[Dataset entries]
--- --- ---

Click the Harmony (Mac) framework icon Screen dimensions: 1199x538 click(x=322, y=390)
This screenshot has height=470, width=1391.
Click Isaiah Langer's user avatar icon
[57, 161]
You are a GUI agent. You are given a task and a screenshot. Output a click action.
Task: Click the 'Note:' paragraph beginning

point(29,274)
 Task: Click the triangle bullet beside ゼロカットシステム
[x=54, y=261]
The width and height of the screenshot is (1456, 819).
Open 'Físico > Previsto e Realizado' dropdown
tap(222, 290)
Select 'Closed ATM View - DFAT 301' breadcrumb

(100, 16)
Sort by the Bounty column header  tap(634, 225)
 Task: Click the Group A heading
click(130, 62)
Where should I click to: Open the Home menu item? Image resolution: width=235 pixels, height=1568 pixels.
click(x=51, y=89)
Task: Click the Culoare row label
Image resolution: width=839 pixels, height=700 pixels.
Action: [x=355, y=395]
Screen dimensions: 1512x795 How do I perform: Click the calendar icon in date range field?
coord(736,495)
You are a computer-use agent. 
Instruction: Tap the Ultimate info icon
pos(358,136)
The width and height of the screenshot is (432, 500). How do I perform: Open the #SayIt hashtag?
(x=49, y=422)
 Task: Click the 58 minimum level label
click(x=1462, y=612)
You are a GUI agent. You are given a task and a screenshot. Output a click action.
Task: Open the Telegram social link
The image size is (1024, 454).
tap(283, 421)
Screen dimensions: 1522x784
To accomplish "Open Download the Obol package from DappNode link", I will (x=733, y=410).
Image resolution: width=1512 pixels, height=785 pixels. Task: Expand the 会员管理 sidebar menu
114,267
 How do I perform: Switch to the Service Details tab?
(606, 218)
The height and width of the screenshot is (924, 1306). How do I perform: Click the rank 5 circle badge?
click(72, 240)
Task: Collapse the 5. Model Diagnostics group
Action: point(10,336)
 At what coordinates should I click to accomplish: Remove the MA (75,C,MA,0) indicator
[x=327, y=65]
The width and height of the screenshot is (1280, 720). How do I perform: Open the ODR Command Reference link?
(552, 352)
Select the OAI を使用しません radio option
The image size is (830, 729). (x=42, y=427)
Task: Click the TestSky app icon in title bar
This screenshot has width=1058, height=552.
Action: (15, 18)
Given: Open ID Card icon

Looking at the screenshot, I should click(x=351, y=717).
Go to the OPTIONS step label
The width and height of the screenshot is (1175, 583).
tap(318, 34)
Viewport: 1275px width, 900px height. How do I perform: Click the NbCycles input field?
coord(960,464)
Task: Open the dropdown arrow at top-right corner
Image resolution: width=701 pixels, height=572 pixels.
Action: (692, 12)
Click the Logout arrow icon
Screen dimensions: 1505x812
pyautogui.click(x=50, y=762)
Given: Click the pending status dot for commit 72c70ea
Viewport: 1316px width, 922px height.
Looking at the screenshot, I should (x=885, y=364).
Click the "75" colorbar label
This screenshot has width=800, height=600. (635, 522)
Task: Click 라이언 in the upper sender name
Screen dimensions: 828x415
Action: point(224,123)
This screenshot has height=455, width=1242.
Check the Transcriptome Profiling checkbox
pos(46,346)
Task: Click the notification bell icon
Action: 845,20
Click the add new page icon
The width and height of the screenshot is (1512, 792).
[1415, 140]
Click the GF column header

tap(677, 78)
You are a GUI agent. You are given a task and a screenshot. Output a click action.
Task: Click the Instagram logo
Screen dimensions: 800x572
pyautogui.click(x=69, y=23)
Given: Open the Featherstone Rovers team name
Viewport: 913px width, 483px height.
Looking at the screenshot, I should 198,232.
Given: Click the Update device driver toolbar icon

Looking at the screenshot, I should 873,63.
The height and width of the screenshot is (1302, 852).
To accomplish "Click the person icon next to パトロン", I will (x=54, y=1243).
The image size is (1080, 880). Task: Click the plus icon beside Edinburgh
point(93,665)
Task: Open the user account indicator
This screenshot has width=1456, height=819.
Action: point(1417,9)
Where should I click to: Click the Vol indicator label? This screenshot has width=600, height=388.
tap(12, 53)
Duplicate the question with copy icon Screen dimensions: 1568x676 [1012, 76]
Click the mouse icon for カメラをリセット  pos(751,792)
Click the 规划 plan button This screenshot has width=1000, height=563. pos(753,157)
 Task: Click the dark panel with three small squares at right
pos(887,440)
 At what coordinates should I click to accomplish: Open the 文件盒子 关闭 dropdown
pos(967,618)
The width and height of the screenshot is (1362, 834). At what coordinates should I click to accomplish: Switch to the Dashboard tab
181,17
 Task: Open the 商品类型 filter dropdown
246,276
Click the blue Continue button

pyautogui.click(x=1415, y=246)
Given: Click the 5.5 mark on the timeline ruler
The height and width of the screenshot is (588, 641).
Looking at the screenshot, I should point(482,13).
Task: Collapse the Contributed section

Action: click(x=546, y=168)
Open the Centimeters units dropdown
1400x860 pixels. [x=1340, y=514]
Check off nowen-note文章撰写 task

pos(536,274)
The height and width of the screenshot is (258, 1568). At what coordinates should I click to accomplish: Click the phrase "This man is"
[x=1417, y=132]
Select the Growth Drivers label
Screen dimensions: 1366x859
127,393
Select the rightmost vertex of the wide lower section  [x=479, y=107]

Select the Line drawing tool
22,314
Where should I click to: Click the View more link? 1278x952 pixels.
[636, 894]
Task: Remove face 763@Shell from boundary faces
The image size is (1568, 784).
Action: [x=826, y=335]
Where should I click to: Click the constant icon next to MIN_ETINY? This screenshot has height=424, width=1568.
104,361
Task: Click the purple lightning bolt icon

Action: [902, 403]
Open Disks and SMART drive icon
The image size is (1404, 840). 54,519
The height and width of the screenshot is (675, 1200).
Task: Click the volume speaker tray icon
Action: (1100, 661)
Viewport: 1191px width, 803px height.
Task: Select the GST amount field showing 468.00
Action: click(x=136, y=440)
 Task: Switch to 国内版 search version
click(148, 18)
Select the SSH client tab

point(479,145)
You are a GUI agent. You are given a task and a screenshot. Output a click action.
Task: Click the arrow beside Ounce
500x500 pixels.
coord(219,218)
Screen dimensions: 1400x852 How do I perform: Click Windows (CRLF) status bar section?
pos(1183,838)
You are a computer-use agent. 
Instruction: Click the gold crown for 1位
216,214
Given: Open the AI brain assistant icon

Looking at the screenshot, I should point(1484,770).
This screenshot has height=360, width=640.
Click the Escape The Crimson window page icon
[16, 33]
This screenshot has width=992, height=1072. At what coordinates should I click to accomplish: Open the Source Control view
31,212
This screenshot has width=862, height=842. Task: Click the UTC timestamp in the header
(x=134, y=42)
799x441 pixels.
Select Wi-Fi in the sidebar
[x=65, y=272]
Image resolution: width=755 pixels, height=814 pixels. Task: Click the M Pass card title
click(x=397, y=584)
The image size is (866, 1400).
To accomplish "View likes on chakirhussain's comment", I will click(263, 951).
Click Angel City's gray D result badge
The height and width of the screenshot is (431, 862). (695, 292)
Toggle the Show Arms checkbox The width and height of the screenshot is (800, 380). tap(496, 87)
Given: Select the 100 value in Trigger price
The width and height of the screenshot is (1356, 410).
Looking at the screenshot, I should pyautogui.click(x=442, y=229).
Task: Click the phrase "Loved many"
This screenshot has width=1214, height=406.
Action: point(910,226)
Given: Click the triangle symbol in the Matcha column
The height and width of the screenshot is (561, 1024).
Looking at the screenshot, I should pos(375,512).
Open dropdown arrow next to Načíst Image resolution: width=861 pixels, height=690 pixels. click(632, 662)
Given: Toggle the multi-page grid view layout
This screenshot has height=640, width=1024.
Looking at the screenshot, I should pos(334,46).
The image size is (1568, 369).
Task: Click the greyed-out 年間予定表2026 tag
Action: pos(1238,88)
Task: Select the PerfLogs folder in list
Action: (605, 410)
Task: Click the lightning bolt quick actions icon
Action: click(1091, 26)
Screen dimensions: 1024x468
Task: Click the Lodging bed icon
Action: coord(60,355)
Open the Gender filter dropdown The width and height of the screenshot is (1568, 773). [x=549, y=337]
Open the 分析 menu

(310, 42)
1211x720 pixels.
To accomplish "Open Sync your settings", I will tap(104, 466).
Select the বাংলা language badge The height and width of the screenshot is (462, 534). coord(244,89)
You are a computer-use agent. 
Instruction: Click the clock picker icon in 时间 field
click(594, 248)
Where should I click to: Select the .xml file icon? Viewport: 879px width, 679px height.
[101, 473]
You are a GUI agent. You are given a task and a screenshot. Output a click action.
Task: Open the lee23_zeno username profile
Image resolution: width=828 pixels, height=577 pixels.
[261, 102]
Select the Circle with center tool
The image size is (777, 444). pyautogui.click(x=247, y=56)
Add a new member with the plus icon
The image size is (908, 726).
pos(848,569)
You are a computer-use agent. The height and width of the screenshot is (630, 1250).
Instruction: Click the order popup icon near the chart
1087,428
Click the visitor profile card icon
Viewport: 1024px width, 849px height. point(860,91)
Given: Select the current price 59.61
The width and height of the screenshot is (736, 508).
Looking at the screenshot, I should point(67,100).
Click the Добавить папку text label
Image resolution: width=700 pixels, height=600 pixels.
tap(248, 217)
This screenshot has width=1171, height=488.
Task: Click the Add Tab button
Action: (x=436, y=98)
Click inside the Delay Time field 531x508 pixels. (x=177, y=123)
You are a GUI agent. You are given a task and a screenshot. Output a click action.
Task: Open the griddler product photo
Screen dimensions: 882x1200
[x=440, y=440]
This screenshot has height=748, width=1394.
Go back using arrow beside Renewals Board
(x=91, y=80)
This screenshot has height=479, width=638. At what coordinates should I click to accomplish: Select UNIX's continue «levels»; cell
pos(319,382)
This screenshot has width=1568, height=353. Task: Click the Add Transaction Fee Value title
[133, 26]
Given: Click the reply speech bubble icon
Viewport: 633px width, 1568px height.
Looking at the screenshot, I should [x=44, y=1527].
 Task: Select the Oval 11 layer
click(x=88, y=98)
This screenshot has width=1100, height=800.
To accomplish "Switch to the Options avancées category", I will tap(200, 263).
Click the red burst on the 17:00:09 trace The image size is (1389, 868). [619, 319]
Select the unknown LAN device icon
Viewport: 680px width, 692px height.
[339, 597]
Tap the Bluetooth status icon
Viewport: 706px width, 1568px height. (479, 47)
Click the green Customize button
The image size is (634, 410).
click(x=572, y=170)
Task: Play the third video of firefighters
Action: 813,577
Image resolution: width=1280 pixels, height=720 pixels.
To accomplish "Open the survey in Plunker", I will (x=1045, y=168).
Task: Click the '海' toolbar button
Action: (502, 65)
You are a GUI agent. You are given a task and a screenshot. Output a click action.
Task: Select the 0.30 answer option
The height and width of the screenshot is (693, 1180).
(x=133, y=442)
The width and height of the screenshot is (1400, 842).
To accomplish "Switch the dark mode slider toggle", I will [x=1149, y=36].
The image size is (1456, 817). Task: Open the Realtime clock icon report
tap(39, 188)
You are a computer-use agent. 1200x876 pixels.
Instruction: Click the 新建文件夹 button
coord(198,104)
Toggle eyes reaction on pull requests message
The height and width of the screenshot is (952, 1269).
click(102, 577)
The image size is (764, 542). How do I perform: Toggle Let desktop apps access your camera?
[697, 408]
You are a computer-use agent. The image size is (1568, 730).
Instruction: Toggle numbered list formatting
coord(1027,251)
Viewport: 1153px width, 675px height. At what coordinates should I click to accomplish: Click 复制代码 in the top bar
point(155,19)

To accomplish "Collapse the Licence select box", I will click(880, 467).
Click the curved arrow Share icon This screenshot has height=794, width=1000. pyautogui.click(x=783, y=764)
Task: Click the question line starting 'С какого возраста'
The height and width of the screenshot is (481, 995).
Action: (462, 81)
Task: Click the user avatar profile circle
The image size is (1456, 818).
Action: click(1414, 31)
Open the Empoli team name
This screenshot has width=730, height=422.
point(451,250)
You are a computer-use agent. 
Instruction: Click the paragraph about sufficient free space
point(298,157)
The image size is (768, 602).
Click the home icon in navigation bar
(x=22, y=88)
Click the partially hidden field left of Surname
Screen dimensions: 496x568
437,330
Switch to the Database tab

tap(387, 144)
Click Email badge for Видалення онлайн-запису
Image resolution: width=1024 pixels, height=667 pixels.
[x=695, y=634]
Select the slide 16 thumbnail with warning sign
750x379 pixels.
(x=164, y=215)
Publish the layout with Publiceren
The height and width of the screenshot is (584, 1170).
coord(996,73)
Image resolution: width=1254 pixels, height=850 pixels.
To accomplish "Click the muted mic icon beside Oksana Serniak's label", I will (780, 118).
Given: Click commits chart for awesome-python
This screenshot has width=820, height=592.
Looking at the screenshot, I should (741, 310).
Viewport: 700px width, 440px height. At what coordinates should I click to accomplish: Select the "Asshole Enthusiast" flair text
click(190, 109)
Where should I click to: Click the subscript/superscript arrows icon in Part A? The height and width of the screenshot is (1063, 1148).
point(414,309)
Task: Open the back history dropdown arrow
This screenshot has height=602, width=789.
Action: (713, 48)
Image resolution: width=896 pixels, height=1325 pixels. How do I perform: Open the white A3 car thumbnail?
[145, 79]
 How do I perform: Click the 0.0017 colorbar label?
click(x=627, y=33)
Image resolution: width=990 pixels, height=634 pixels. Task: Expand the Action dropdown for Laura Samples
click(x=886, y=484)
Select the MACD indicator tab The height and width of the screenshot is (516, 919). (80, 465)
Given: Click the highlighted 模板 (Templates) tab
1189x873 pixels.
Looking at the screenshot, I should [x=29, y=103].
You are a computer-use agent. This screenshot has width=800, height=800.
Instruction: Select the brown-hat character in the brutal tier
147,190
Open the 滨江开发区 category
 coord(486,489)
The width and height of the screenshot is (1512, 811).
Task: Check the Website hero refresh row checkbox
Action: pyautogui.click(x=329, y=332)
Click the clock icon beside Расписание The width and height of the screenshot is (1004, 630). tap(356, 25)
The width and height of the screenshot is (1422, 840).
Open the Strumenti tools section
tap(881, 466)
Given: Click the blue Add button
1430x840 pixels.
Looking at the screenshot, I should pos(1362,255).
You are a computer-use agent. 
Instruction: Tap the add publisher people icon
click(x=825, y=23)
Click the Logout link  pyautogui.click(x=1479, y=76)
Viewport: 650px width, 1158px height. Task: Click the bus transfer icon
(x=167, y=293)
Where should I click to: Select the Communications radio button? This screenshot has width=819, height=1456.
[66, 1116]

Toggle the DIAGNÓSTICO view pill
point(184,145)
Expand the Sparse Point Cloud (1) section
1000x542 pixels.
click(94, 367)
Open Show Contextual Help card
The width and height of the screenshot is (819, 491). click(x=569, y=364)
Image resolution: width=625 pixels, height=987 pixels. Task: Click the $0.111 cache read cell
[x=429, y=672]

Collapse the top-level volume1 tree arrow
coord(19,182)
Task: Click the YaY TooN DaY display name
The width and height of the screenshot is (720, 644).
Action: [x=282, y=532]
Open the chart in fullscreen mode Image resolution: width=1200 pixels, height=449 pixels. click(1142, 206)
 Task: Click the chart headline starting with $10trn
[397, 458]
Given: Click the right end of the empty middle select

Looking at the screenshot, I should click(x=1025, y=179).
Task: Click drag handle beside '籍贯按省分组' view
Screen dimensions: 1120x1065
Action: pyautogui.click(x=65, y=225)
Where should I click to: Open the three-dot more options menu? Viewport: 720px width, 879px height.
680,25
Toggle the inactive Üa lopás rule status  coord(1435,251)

--- --- ---

§ **TASK**
Identify every line in the rows above that contains the word "avatar", and copy each of those lines.

§ **ANSWER TO THE TASK**
Click Isaiah Langer's user avatar icon
Task: Click the user avatar profile circle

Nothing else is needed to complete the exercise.